Worries of a Trump 'dictatorship' may be overblown, Virginia Tech presidential scholar says
November 10, 2016
Despite rhetoric and concern for some that a Trump presidency might represent an unseen form of “dictatorship” in America, a Virginia Tech presidential scholar says the label may be overwrought.
“It probably overstates how President-elect Trump actually handled his business dealings over the years,” said Karen Hult, the chair of the Department of Political Science at Virginia Tech’s College of Liberal Arts and Human Sciences. “It also overlooks the constraints of the position of president itself: it comes with expectations of how administrations are organized, the myriad staffing and advising institutions that continue across presidencies, and the unrelenting press of demands.”
Checks and balances remain in place, Hult said, even when a Congress controlled by Republicans is still riven by polarization “and run by those whose first objective is to be responsive to their own different constituencies.”
Hult serves on the board of the nonpartisan White House Transition Project, which provides information to new White House staffers about making the shift from campaigning to governing, and sharing knowledge of what works and what doesn't from one presidency to the next. She has served as a contributing scholar providing briefing materials to the White House Counsel's Office and the White House Office of the Staff Secretary for transitions dating to 2000. Hult is the author or co-author of four books, including two on the evolution of the White House staff.
Her research and teaching at Virginia Tech focuses on organizational and institutional theories, the U.S. presidency, executive branch bureaucracies, the U.S. judiciary, social science research methodologies, and state and local politics and policy.

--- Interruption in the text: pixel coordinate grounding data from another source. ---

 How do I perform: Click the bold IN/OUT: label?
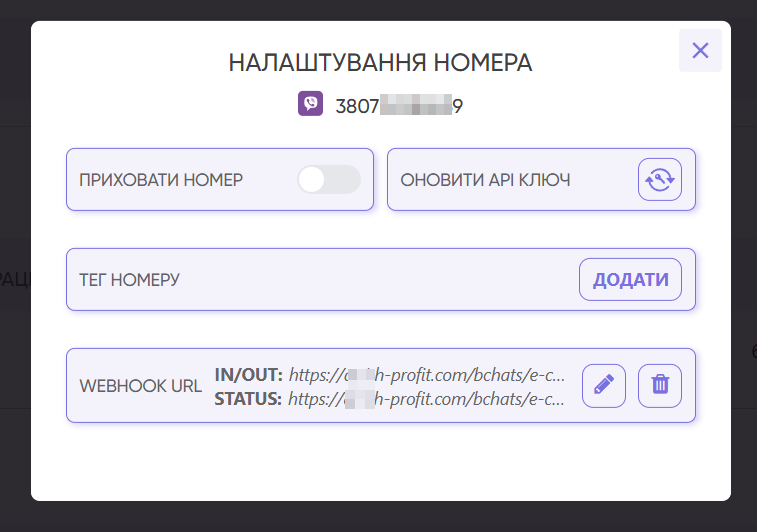click(x=249, y=375)
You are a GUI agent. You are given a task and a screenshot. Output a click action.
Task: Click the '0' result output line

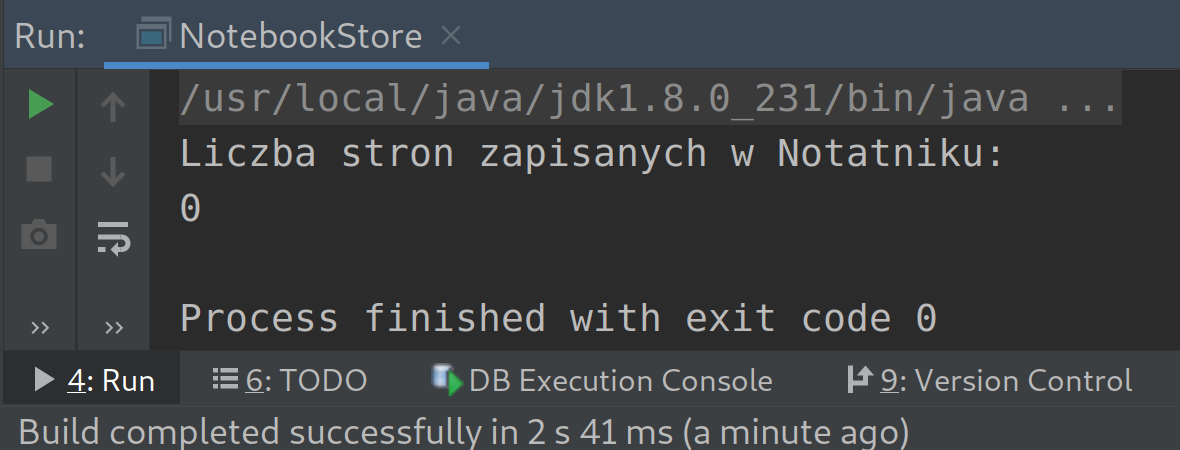191,209
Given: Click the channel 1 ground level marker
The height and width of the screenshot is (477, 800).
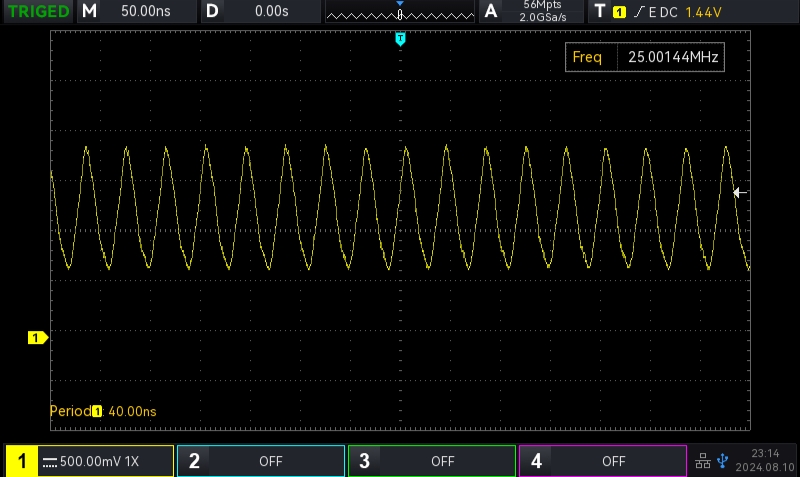Looking at the screenshot, I should (37, 338).
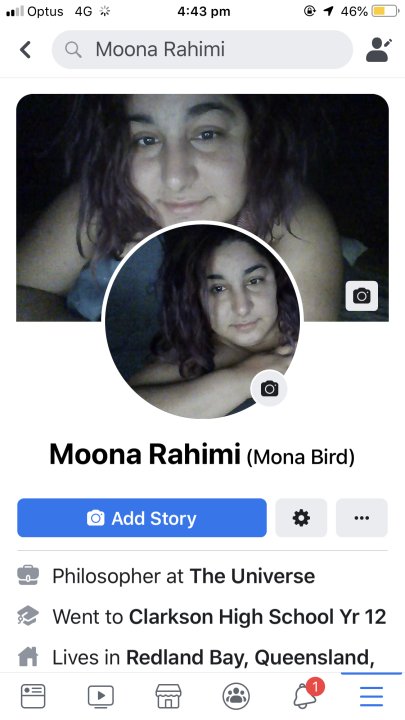This screenshot has width=405, height=720.
Task: Tap the search magnifier icon
Action: pos(73,50)
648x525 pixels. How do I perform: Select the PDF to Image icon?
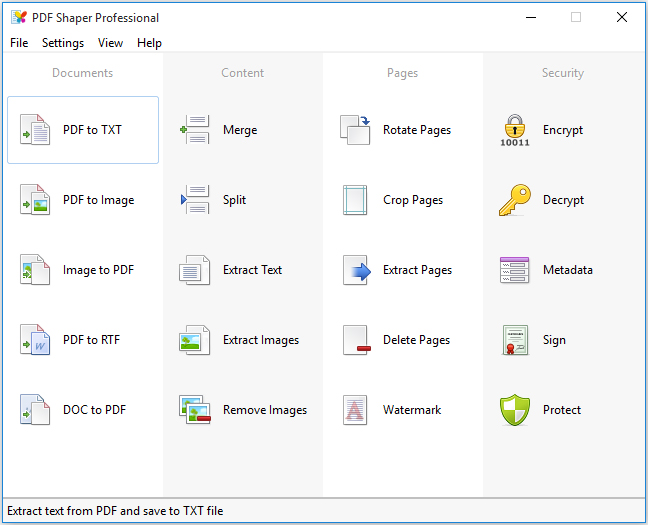[x=35, y=200]
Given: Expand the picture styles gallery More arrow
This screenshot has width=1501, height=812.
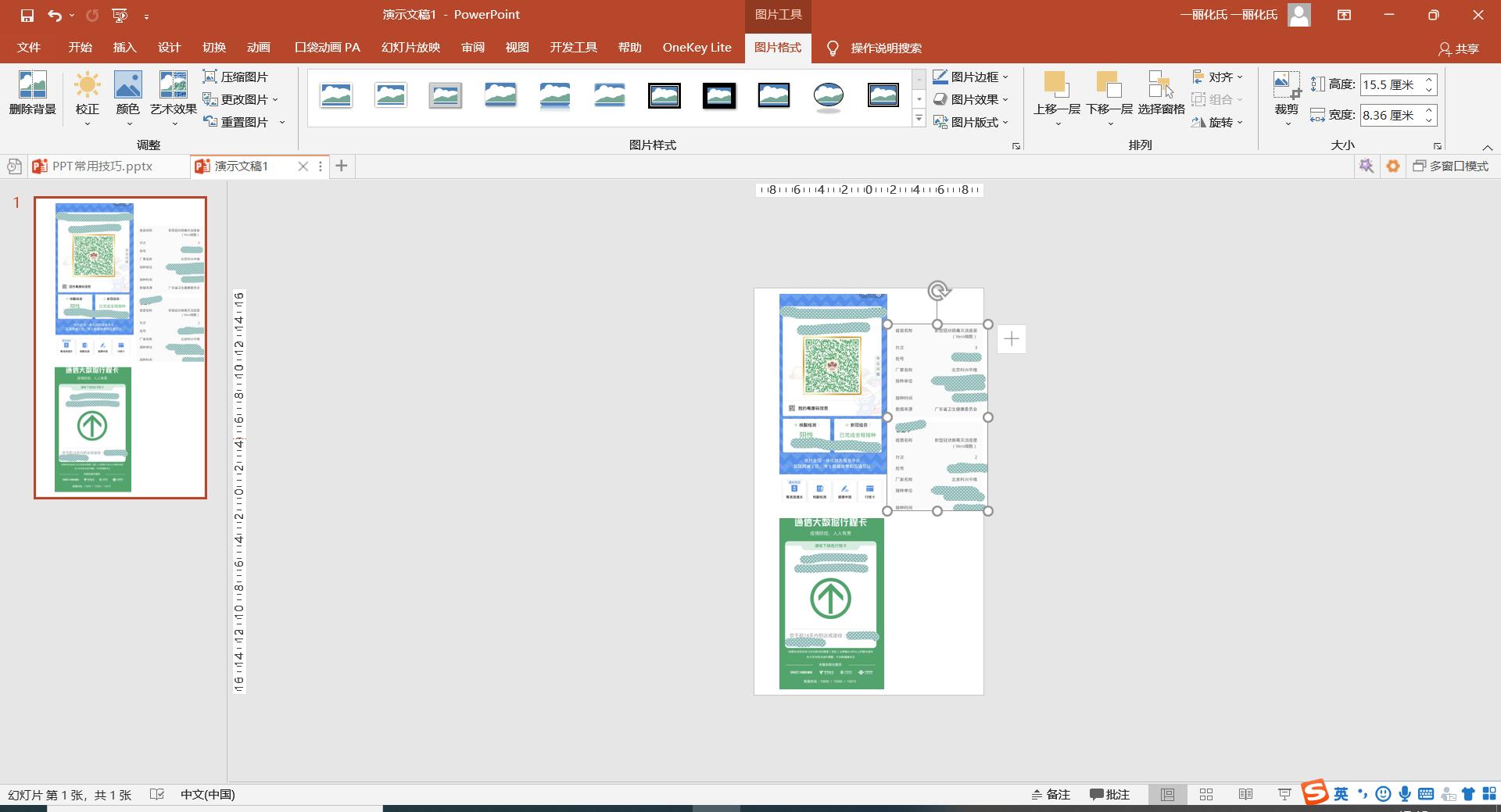Looking at the screenshot, I should coord(919,120).
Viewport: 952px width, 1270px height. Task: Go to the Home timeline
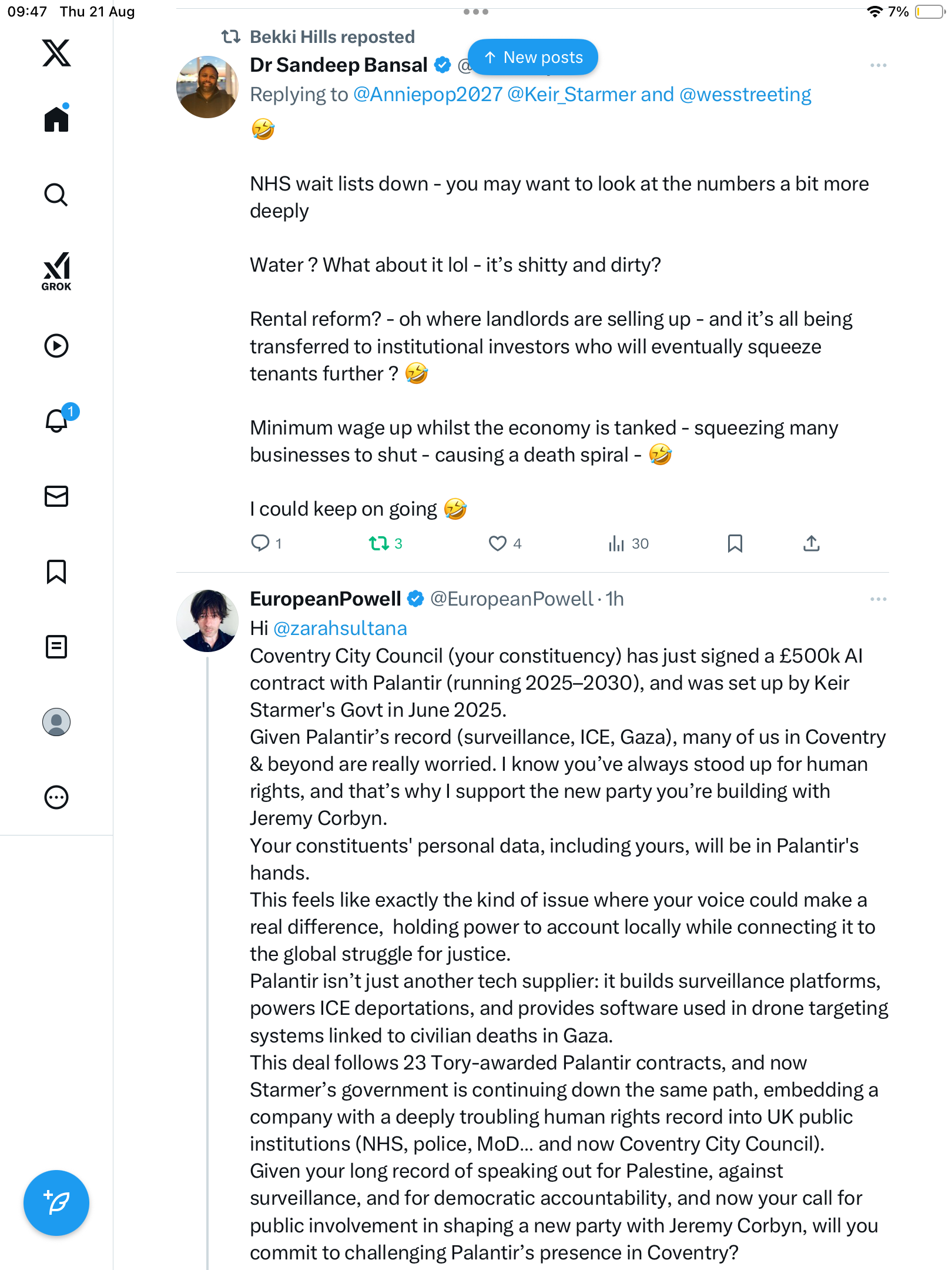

“From what one can tell from the outside, both the Trump and the Clinton campaigns had serious and systematic transition operations, [and] the Obama administration appears to be following the excellent transition plans of George W. Bush. That suggests then that fears of inability or unreadiness to govern may be misplaced.”
“A lesson that current and former staffers, scholars, and other observers generally agree on is that among the first things a newly elected president should do is to select a White House chief of staff, who then can fill important positions like White House counsel — critical for vetting of possible appointees and offering ethics guidance — and the personnel operation. One early indicator of being prepared to govern is starting with the senior White House staff, not cabinet members.”